Using a genetic model we demonstrate the role played by "phenotypic switching" of calcitonin gene related peptide (CGRP) expression in axotomized large Aβ afferents in the development of neuropathic pain behavior in rats. After nerve injury both substance P and CGRP are upregulated in Aβ afferents in the corresponding DRGs. It has been proposed that intraspinal release of these neurotransmitters upon gentle stroking of skin drives ascending pain signaling pathways resulting in tactile allodynia. ⋯ Here we confirm this conclusion by showing: 1) that the time of emergence of CGRP-IR in DRG Aβ neurons and their central terminals in HA rats matches that of pain behavior, 2) that following spinal nerve lesion (SNL) selective activation of low threshold afferents indeed drives postsynaptic pain-signaling neurons and induces central sensitization in HA rats, as monitored using c-Fos as a marker.
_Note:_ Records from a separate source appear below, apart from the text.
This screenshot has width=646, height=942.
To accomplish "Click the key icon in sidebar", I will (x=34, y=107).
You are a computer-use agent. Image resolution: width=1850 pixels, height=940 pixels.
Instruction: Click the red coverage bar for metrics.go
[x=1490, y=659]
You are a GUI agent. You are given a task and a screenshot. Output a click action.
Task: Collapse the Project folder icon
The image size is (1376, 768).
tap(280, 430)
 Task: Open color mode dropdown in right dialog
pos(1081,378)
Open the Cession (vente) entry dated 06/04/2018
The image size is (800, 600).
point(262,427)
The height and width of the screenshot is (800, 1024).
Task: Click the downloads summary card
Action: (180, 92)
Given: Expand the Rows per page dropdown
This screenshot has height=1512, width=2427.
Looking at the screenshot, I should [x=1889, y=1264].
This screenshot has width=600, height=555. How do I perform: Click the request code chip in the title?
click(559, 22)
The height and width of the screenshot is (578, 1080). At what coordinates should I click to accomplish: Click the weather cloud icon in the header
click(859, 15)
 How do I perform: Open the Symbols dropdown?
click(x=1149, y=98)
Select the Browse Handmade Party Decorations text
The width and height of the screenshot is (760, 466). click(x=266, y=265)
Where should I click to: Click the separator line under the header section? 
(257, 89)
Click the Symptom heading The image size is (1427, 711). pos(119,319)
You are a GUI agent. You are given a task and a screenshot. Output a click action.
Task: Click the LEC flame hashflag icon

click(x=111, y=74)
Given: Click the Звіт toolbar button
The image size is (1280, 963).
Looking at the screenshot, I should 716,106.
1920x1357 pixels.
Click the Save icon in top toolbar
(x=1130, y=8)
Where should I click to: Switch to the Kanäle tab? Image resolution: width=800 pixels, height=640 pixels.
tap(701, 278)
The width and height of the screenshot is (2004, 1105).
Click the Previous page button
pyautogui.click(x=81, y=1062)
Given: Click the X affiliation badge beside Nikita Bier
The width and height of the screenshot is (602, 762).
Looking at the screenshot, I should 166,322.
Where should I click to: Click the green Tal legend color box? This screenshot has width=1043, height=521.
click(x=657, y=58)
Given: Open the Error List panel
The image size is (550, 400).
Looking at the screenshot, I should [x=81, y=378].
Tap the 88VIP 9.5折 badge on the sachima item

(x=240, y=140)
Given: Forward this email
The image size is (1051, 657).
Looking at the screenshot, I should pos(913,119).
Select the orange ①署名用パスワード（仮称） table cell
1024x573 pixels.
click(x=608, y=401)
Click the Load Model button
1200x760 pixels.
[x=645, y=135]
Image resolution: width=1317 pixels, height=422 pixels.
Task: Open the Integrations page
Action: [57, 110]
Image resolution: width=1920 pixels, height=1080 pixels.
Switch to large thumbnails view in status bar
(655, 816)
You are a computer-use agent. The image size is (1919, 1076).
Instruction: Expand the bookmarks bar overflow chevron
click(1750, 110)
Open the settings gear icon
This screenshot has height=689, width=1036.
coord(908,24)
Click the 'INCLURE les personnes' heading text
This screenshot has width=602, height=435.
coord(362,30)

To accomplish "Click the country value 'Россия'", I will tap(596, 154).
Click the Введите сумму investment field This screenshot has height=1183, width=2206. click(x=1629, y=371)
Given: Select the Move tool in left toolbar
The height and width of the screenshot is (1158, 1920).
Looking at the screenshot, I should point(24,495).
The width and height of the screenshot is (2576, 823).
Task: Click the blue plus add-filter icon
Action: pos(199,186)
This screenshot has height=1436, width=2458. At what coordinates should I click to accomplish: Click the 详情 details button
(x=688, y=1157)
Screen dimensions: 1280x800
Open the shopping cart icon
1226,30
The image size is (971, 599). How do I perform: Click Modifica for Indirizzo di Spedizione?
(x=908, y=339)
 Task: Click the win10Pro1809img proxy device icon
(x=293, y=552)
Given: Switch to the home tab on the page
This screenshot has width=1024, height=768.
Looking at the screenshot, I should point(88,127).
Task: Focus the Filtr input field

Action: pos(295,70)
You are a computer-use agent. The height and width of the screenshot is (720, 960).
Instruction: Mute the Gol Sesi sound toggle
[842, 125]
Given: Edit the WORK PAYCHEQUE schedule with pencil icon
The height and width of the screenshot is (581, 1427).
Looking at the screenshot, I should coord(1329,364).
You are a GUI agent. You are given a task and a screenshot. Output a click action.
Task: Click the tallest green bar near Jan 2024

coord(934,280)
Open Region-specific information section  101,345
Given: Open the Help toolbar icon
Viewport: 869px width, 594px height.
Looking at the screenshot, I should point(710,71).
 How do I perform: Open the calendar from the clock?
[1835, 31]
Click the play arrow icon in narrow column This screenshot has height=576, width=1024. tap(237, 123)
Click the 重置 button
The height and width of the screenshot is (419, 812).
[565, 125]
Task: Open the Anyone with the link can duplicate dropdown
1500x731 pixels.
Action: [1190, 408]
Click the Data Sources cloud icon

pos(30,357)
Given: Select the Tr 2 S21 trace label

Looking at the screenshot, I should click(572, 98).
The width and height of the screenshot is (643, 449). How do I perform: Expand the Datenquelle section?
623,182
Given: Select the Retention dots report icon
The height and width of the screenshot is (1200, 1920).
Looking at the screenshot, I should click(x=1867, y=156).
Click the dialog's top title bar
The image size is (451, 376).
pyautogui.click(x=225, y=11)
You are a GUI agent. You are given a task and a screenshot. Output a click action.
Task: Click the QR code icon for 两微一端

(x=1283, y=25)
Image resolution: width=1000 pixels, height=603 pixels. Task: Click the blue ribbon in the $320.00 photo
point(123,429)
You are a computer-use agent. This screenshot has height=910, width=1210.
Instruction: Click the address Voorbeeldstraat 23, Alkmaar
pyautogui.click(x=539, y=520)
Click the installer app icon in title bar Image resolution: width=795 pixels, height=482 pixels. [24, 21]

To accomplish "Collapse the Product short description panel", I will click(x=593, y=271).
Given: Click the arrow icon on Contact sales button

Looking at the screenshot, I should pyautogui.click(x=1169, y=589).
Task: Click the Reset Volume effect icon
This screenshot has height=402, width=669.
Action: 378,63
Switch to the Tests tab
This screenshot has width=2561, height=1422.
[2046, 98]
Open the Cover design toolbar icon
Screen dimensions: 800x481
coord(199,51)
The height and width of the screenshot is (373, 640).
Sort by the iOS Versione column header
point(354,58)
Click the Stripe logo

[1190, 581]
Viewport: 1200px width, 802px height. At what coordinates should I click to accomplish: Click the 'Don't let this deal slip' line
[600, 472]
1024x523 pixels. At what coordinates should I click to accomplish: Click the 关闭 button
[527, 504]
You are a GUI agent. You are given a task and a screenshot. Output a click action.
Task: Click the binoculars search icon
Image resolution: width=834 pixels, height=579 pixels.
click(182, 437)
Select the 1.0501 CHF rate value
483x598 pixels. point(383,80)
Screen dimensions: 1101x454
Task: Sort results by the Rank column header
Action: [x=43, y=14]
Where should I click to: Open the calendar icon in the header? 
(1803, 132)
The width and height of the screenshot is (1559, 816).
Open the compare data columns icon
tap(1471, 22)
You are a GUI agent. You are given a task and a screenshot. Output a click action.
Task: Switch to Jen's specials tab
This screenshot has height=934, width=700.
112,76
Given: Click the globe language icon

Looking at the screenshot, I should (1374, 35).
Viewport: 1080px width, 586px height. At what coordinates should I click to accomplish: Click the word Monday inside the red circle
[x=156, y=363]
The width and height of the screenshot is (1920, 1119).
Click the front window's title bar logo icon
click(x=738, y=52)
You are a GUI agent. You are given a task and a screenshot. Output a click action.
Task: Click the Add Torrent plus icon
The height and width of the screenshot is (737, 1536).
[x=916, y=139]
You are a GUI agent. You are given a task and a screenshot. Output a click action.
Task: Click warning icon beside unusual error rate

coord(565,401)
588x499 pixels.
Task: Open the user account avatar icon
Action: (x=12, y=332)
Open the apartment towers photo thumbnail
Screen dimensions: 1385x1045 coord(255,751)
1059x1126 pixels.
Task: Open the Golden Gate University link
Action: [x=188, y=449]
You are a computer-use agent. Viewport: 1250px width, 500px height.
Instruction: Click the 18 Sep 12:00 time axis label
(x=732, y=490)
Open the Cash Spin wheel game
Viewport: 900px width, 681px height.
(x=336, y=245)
These changes are much less prominent in LA rats, 3) that intrathecal (i.t.) administration of CGRP induces tactile allodynia in naïve rats and 4) that i.t. administration of the CGRP-receptor antagonist BIBN4096BS (Olcegepant) attenuates SNL-evoked tactile allodynia, without blocking baseline nociception. Together, these observations support the hypothesis that genotype-selective phenotypic switching of CGRP expression in Aβ afferents following nerve injury is a fundamental mechanism of neuropathic tactile allodynia.